▶ Directions: Restate word for word the section of the entries that opens at the line containing "Where should I" and closes at the line containing "Task: Click the 仕事する paper plane icon", both lines kept, pictures dropped.

——————

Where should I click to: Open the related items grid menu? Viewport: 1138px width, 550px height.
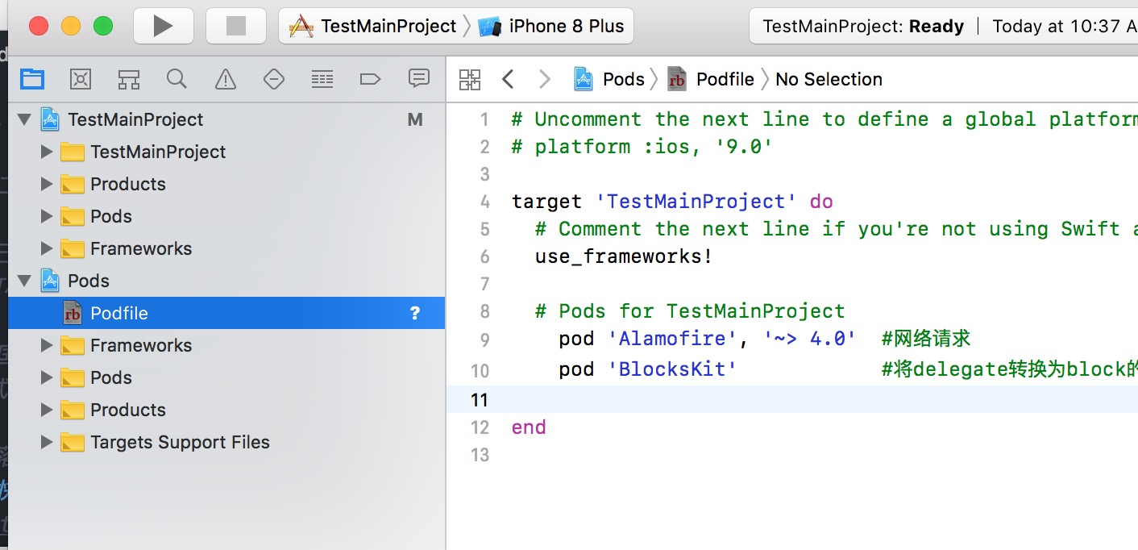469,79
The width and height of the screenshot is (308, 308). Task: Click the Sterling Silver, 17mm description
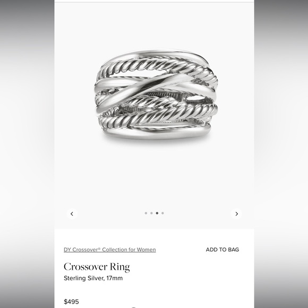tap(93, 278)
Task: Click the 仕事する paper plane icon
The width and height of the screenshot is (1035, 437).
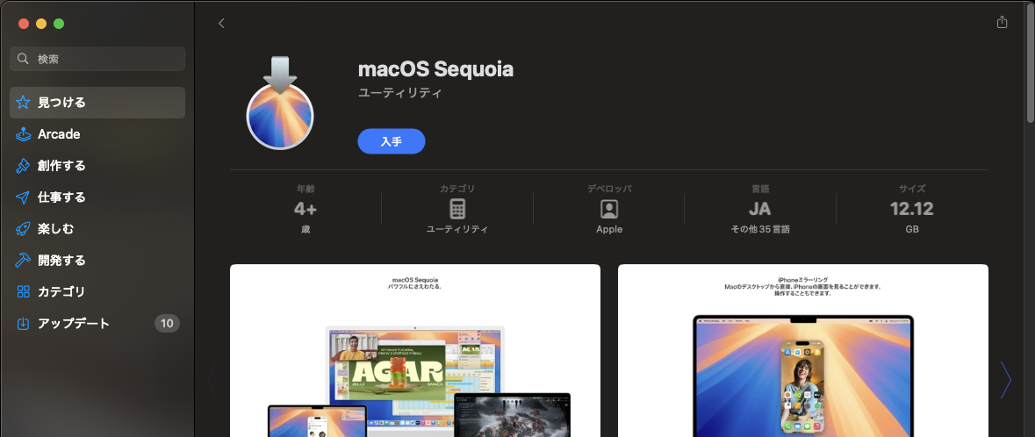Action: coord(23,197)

——————

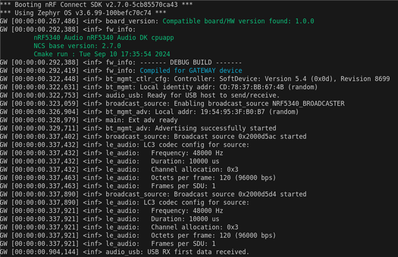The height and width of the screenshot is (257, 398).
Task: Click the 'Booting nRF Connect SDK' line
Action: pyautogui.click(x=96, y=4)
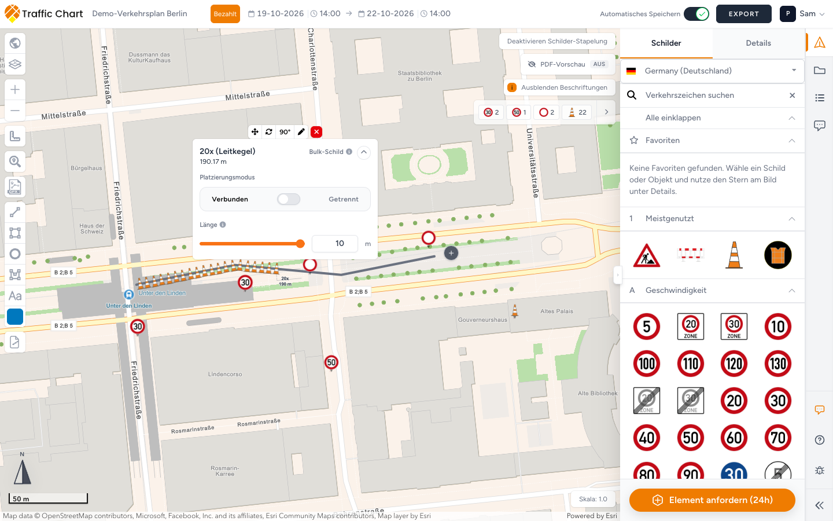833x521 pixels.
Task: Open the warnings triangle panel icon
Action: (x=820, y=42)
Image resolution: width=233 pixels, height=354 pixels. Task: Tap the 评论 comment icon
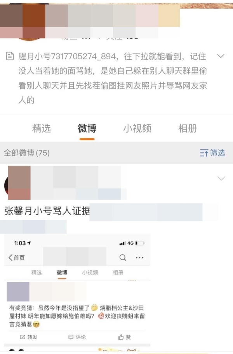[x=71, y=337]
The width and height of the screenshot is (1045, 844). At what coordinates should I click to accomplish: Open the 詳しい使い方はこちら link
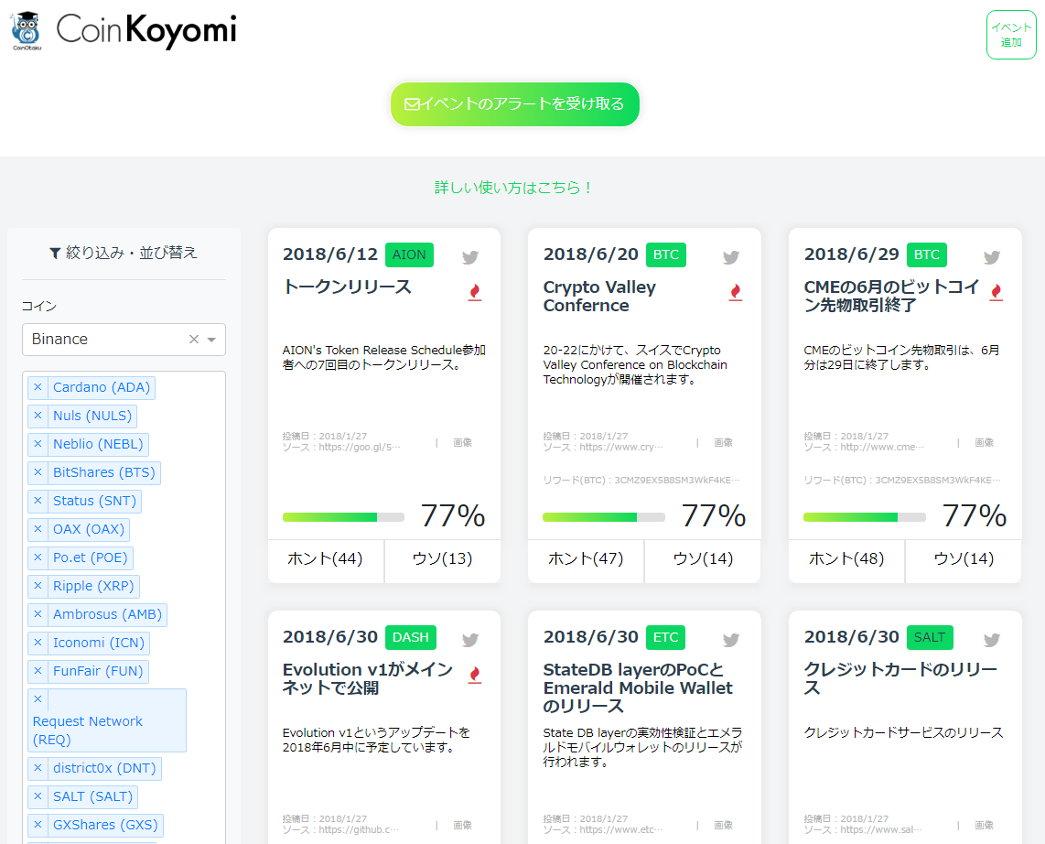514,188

——————

▶ Answer to this problem:
Where should I click to: Open the related items grid menu? Viewport: 1138px width, 550px height.
469,79
The width and height of the screenshot is (308, 308). Task: Click the Sterling Silver, 17mm description
tap(93, 278)
Task: Click the 仕事する paper plane icon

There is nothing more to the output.